This section demonstrates how you would go about optimizing the actual scripts and methods your game uses, and it also goes into detail about the reasons why the optimizations work, and why applying them will benefit you in certain situations.
There is no such thing as a list of boxes to check that will ensure your project runs smoothly. To optimize a slow project, you have to profile to find specific offenders that take up a disproportionate amount of time. Trying to optimize without profiling or without thoroughly understanding the results that the profiler gives is like trying to optimize with a blindfold on.
So, if you want to make a technologically demanding game that runs on mobile platforms, you probably need Unity Pro for the Profiler.
You can use the internal profiler to figure out what kind of process is slowing your game down, be it physics, scripts, or rendering, but you can’t drill down into specific scripts and methods to find the actual offenders. However, by building switches into your game which enable and disable certain functionality, you can narrow down the worst offenders significantly. For example, if you remove the enemy characters’ AI script and the framerate doubles, you know that the script, or something that it brings into the game, has to be optimized. The only problem is that you may have to try a lot of different things before you find the problem.
For more about profiling on mobile devices, see the profiling section.
Attempting to develop something which is fast from the beginning is risky, because there is a trade-off between wasting time making things that would be just as fast if they weren’t optimized and making things which will have to be cut or replaced later because they are too slow. It takes intuition and knowledge of the hardware to make good decisions in this regard, especially because every game is different and what might be a crucial optimization for one game may be a flop in another.
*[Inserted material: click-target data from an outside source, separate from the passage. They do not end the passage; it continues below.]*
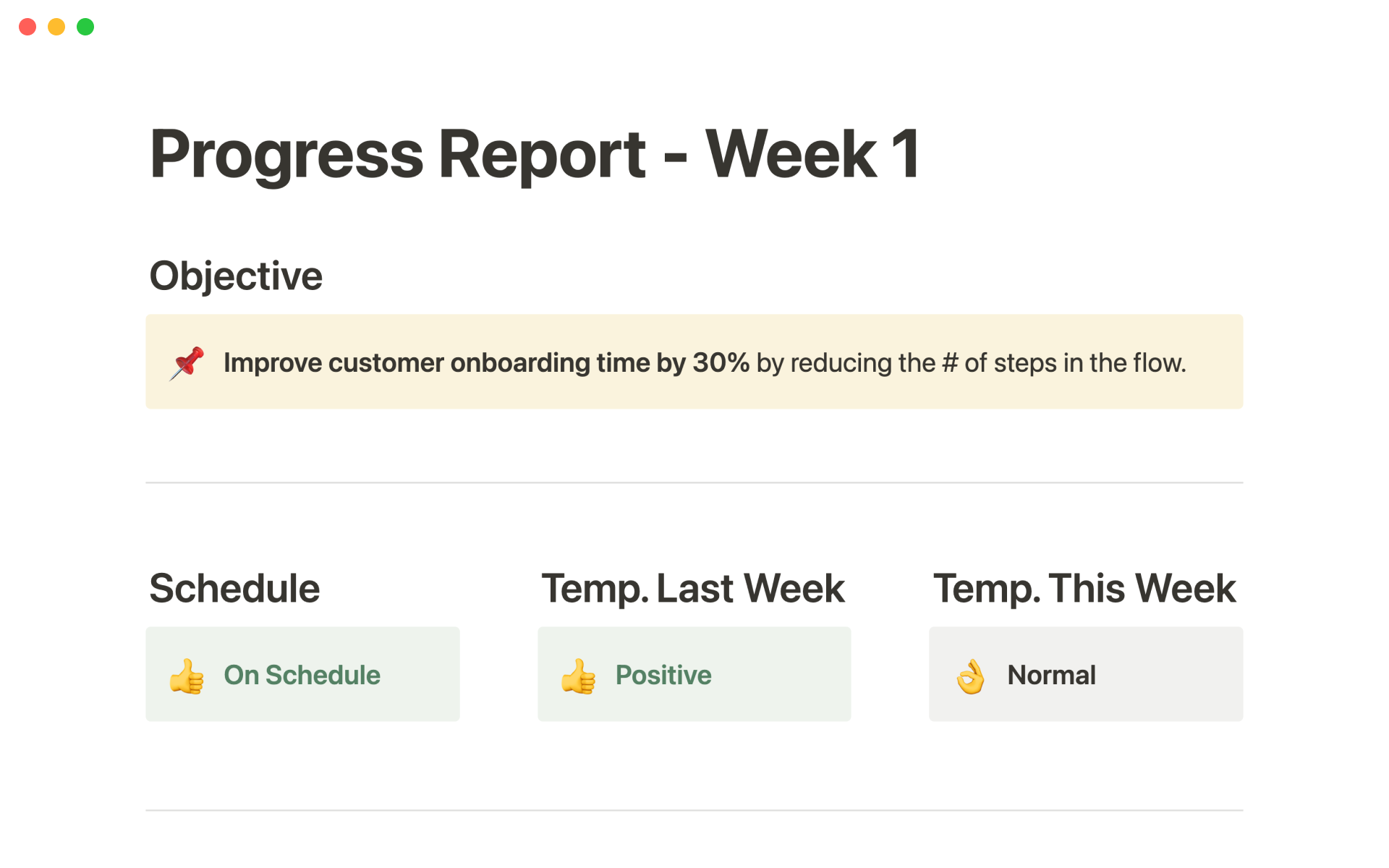1389x868 pixels.
Task: Minimize the window using the yellow button
Action: coord(56,27)
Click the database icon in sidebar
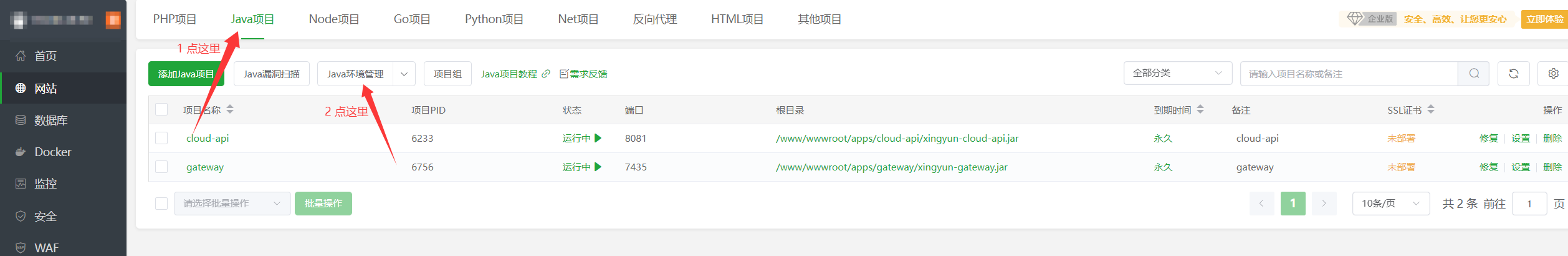1568x256 pixels. pyautogui.click(x=21, y=120)
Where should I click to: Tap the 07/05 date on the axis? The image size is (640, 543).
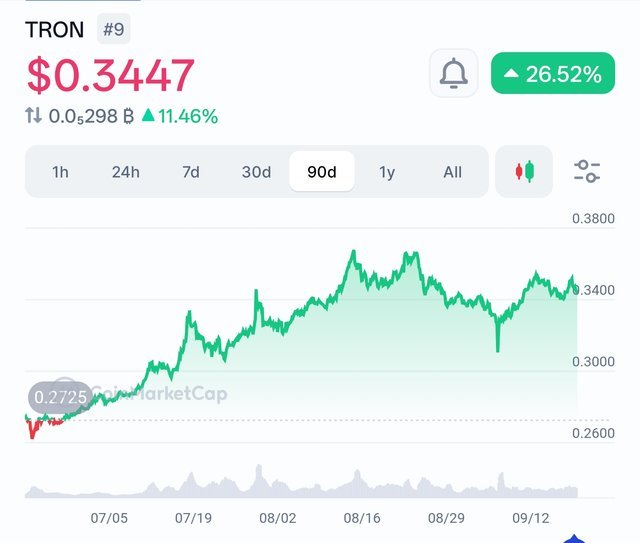[x=109, y=518]
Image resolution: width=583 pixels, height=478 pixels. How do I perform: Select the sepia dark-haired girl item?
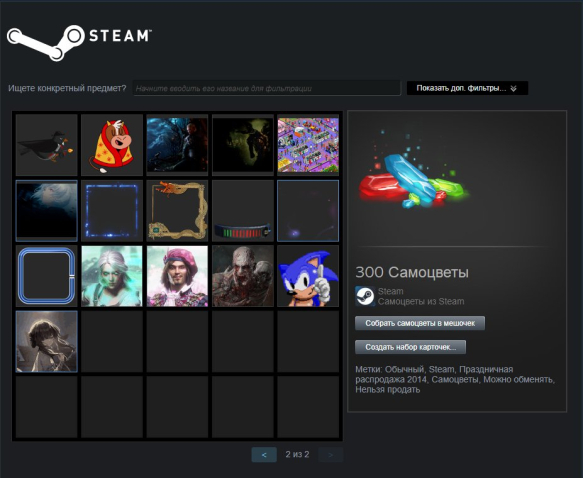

We gave object pooling as an example of the intersection between good gameplay and good code design in the introduction to optimized scripting methods. Using object pooling for ephemeral objects is faster than creating and destroying them, because it makes memory allocation simpler and removes dynamic memory allocation overhead and Garbage Collection, or GC.
Scripts you write in Unity use automatic memory management. Just about all scripting languages do this. In contrast, lower level languages such as C and C++ use manual memory allocation, where the programmer is allowed to read and write from memory addresses directly, and as a consequence he is responsible for removing every object he creates. For example, if you create objects in your C++, you have to manually de-allocate the memory that they take up when you are done with them. In a scripting language, it is enough to say objectReference = null;
Note: If I have a game object variable like GameObject myGameObject;
or var myGameObject : GameObject;
, why isn’t it destroyed when I say myGameObject = null;
?
Destroy(myGameObject);
removes that reference and deletes the object.But if you create an object that Unity has no idea about, for example, an instance of a class that does not inherit from anything (in contrast, most classes or “script components” inherit from MonoBehaviour) and then set your reference variable to it to null, what actually happens is that the object is lost as far as your script and Unity are concerned; they can’t access it and will never see it again, but it stays in memory. Then, some time later, the Garbage Collector runs, and it removes anything in memory that is not referenced anywhere. It is able to do this because, behind the scenes, the number of references to each block of memory is kept track of. This is one reason why scripting languages are slower than C++.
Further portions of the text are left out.